= Zerrin Bölükbaşı =

Turkish sculptor (1919–2010)

Zerrin Bölükbaşı (1919–2010) was a Turkish sculptor. She was of the first Turkish female sculptors, and the first woman sculptor to work on abstract sculptures.

==Life==
===Early life===
Zerrin Bölükbaşı was born as Zerrin Ark to İhsan and Nevzat Hanım in Bakırköy, Istanbul, then in the Ottoman Empire in 1919. Her mother Nevzat was an educated woman, who graduated from the German school and her father İhsan Ark worked in real estate business. In 1926, she entered the Bakırköy Primary School, and after she finished the school, the family moved to Kadıköy in Istanbul. There, she continued her schooling in Kadıköy American High School.

===At the Academy===
Celal Esat Arseven, who was in a close relation to her recommended her to attend the State Fine Arts Academy, and she officially registered there in 1938 to the Sculpture department. From 1937 to 1941 she worked at the academy sculpture department in the studio of Rudolf Belling. She was a student in the sculpture Department at the same time as Sadi Çalık, İlhan Koman, Hüseyin Gezer, Yavuz Görey and Rahmi Artemis. Together with Belling, they are some of the most important figures in establishing modern Turkish sculpture.

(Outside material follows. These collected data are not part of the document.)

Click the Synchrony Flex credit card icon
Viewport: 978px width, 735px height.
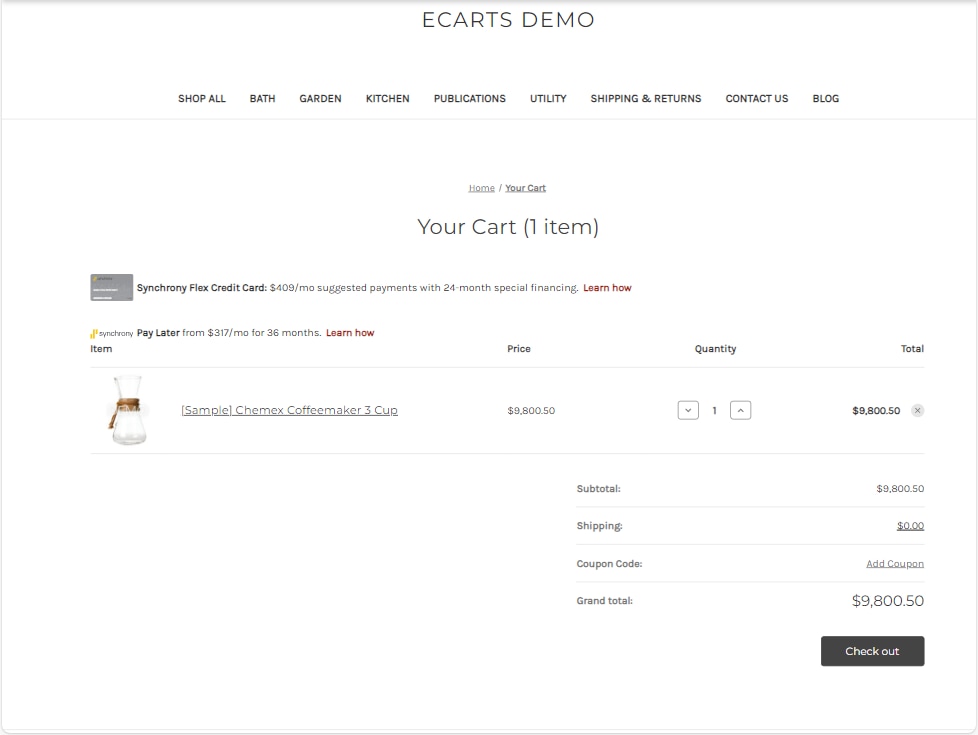pos(111,288)
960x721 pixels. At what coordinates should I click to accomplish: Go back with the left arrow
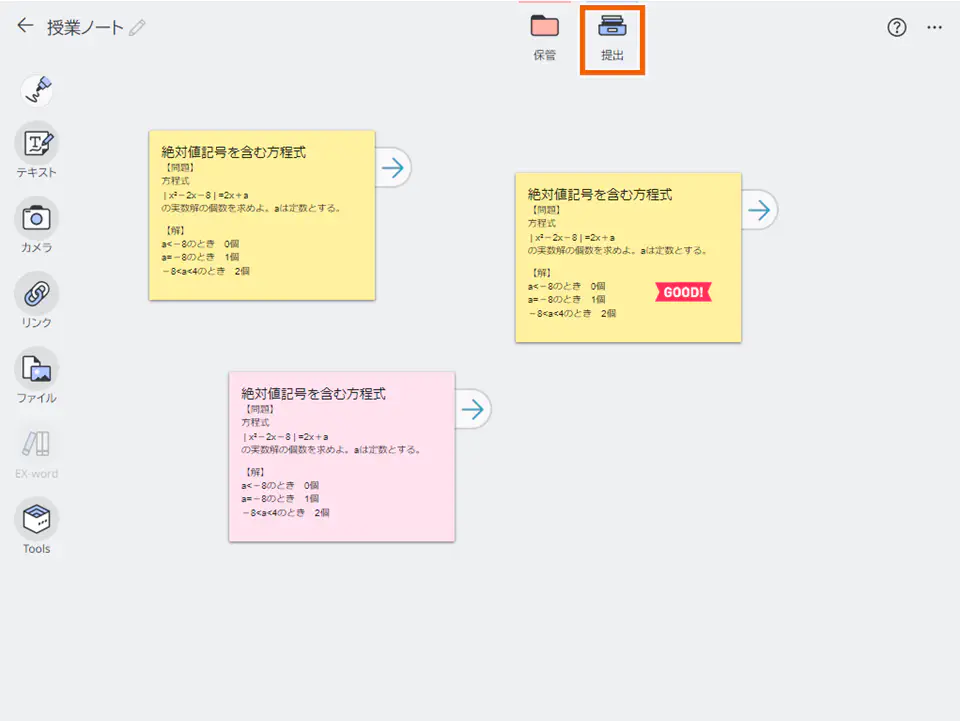click(25, 26)
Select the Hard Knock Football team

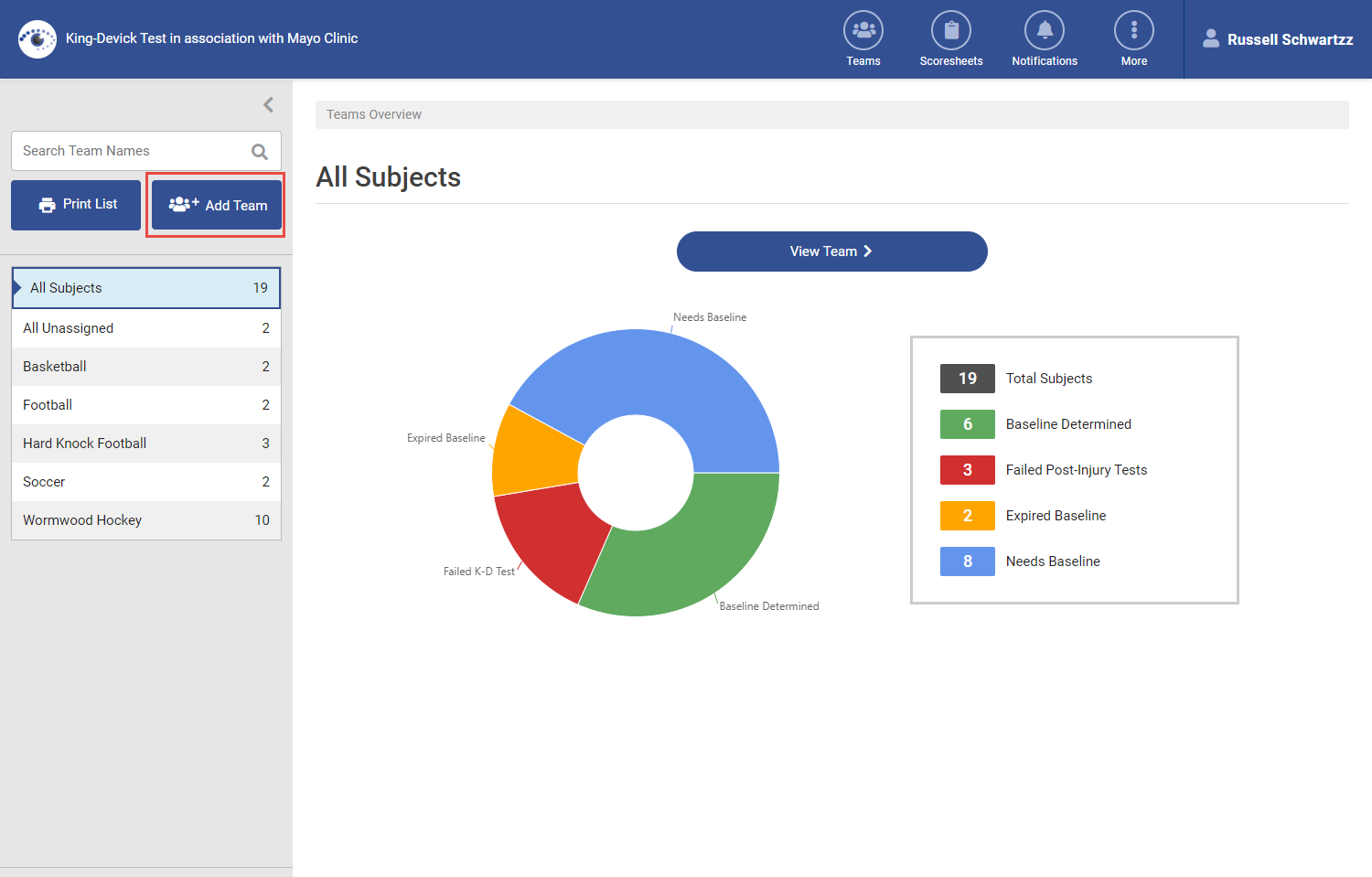click(146, 443)
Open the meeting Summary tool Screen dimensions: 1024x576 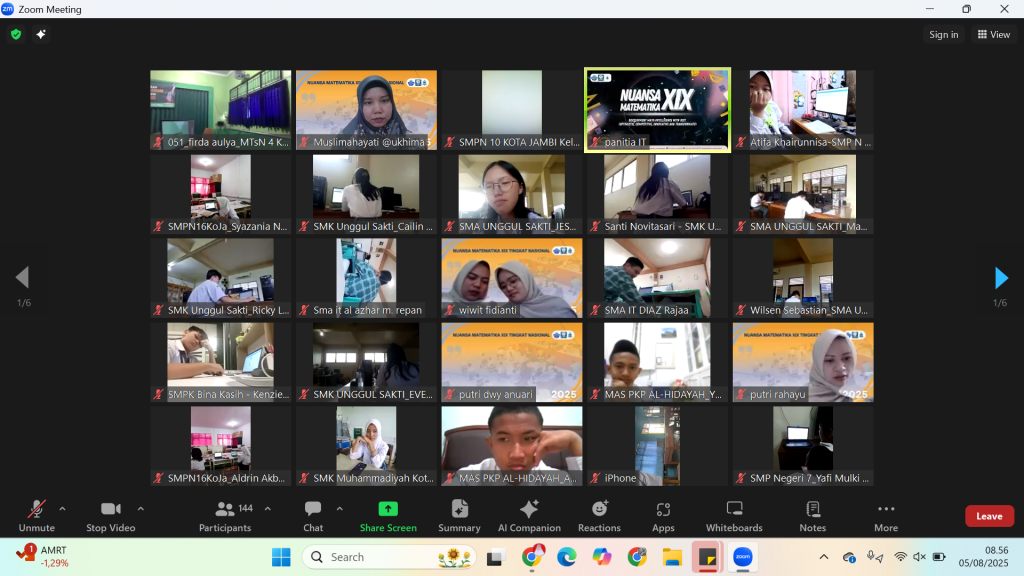pyautogui.click(x=459, y=515)
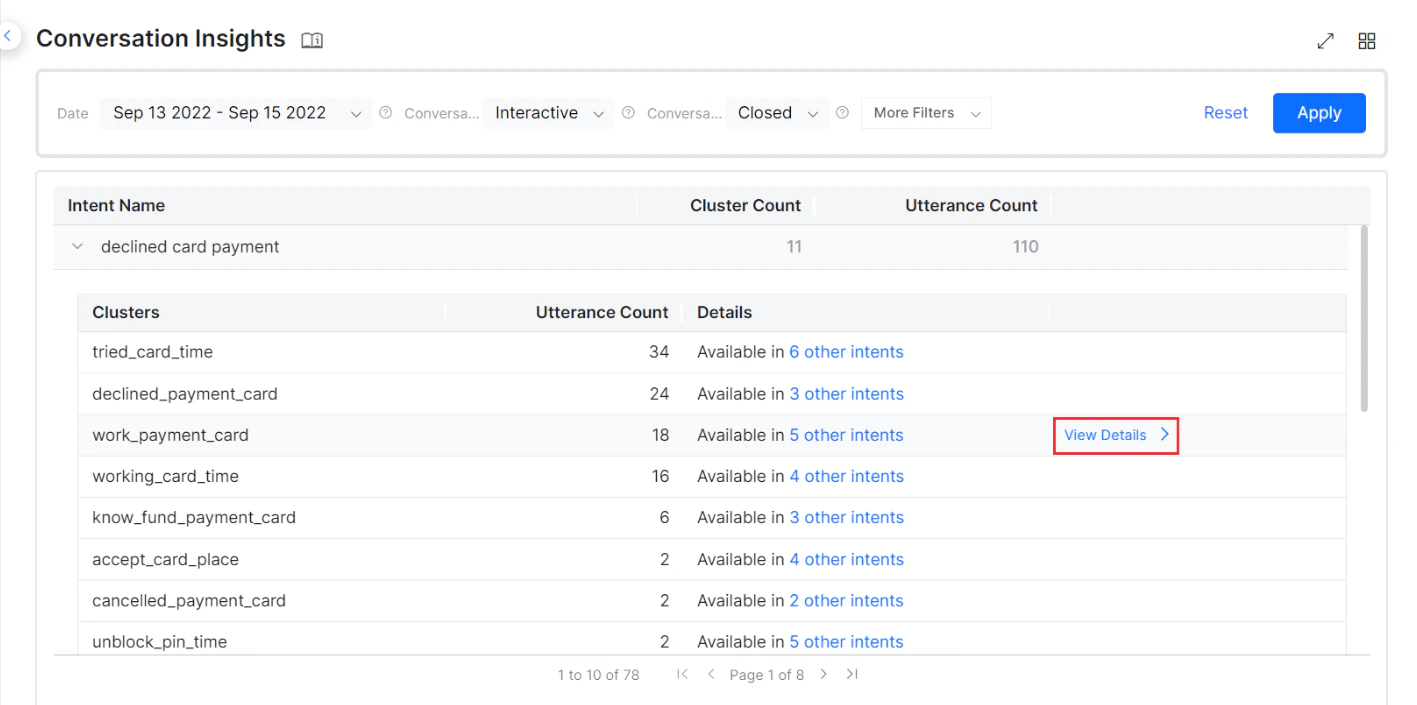Click the back chevron at the top left
This screenshot has width=1417, height=705.
pyautogui.click(x=8, y=35)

Starting in 1941, she taught Art History at the academy two consecutive academic years. She graduated from the first part of the academy, and did not do the second part because of this. Although she graduated, she continued to work in the painting and sculpture classes at the academy and continued her work.

===Marriage===
In 1944, she married Nazif Bölükbaşı, the son of poet and writer Rıza Tevfik Bölükbaşı. Bölükbaşı was the executive assistant of the Governor of Istanbul. In 1948, they had a son, Ahmet. Bölükbaşıs job required him to travel often and because of this, Zerrin often had opportunities to travel as well.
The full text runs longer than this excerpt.